Cllr Catlin revealed that official figures show a steady decline in parking revenue on School Hill since 2011. From £54,107.70 in that year, through £51,860.20 in 2012 to £26,692.75 in the first seven months of the current calendar year.
“And when one considers the recent price hike, the falling receipts indicate that even fewer people are coming than the figures may suggest,” Cllr Catlin said.
“It is worth noting that before the present scheme was introduced and when Lewes District Council ran the off-street car parks alone, the nett surplus District-wide, amounted to more than £100,000 annually. And that was when it cost no more than 50p to park for most of the day. What has gone wrong? Why does it cost so much? The scheme is not working and needs to be abandoned or rethought.”

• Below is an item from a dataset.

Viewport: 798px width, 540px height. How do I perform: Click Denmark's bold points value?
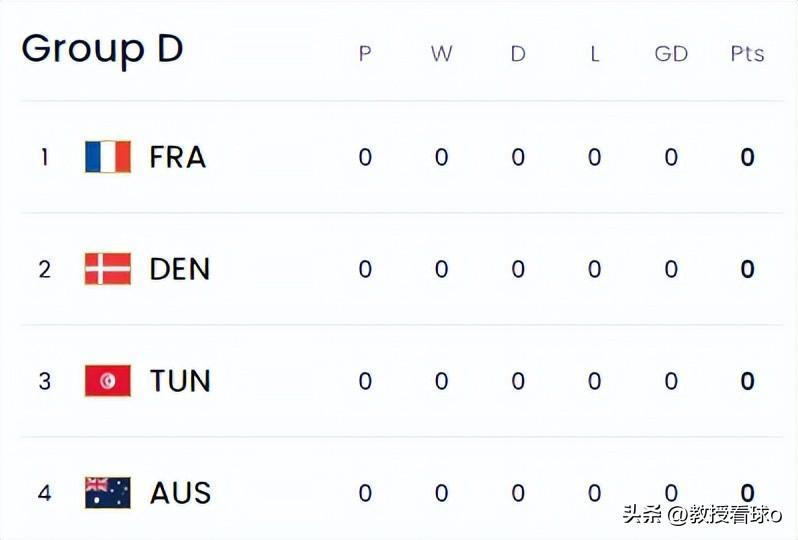(x=747, y=269)
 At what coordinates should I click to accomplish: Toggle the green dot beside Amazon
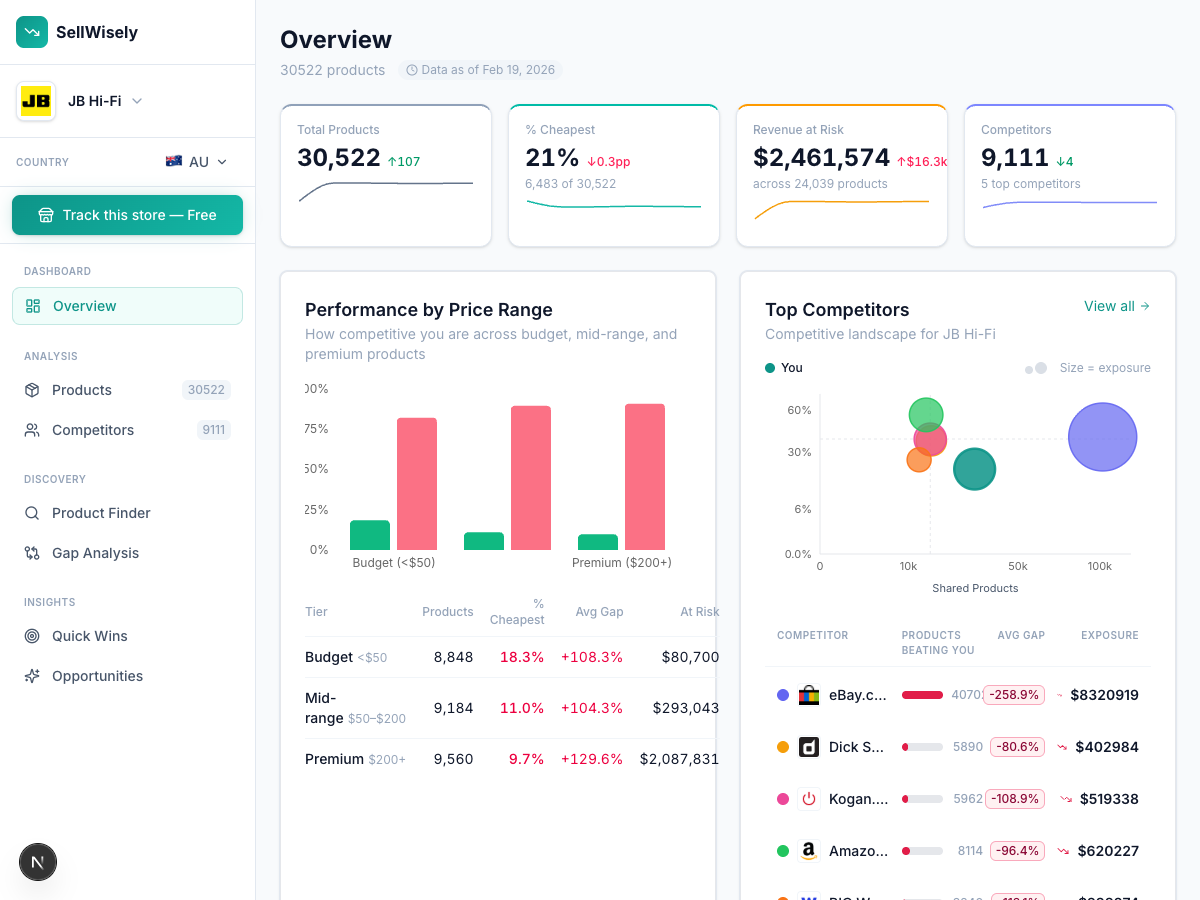click(783, 850)
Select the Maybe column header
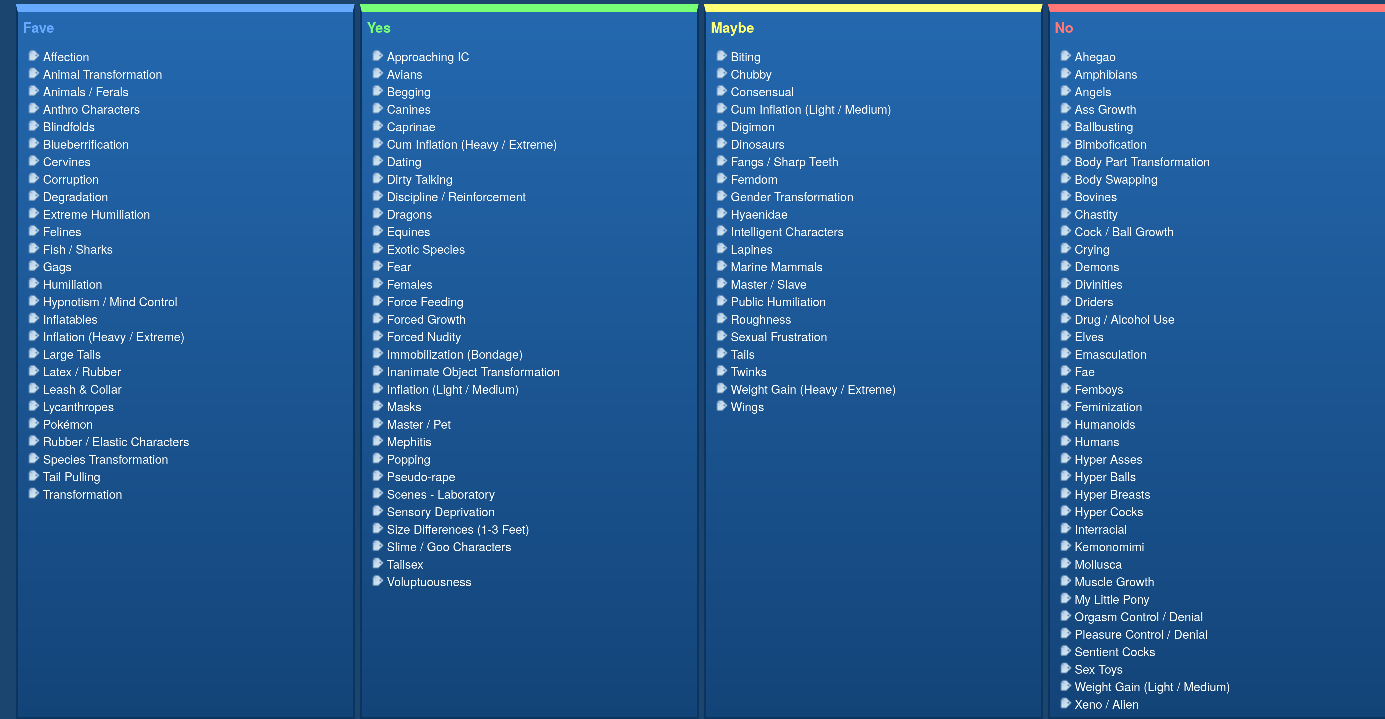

Cllr Catlin continued: “Some months ago, when I first advocated free Saturday parking, the Chief Executive of Lewes District Council told me that we had no chance, and that what Lewes needed was better shops! Unless we can bring people to the town to show there is footfall, the better shops she advocates just will not come. If Lewes is to survive and regain its pre-eminence we must have much cheaper parking.
“Shopkeepers such as David Quinn at Barbican Carpets tell of customers saying they don’t come to Lewes very much these days. They spend ages trying to park and then pay heavily for it. No wonder they go elsewhere!”
Shops holding the petition, which is supported by the Chamber of Commerce, include Castle Sandwich Bar, Hugh Rae Outfitters, Barclays Bank, Equilibrium, Lewes Luggage, Robson’s Cafe, Harveys retail shop, Clarke’s the Jewellers, Louis Potts and Pastorale Antiques.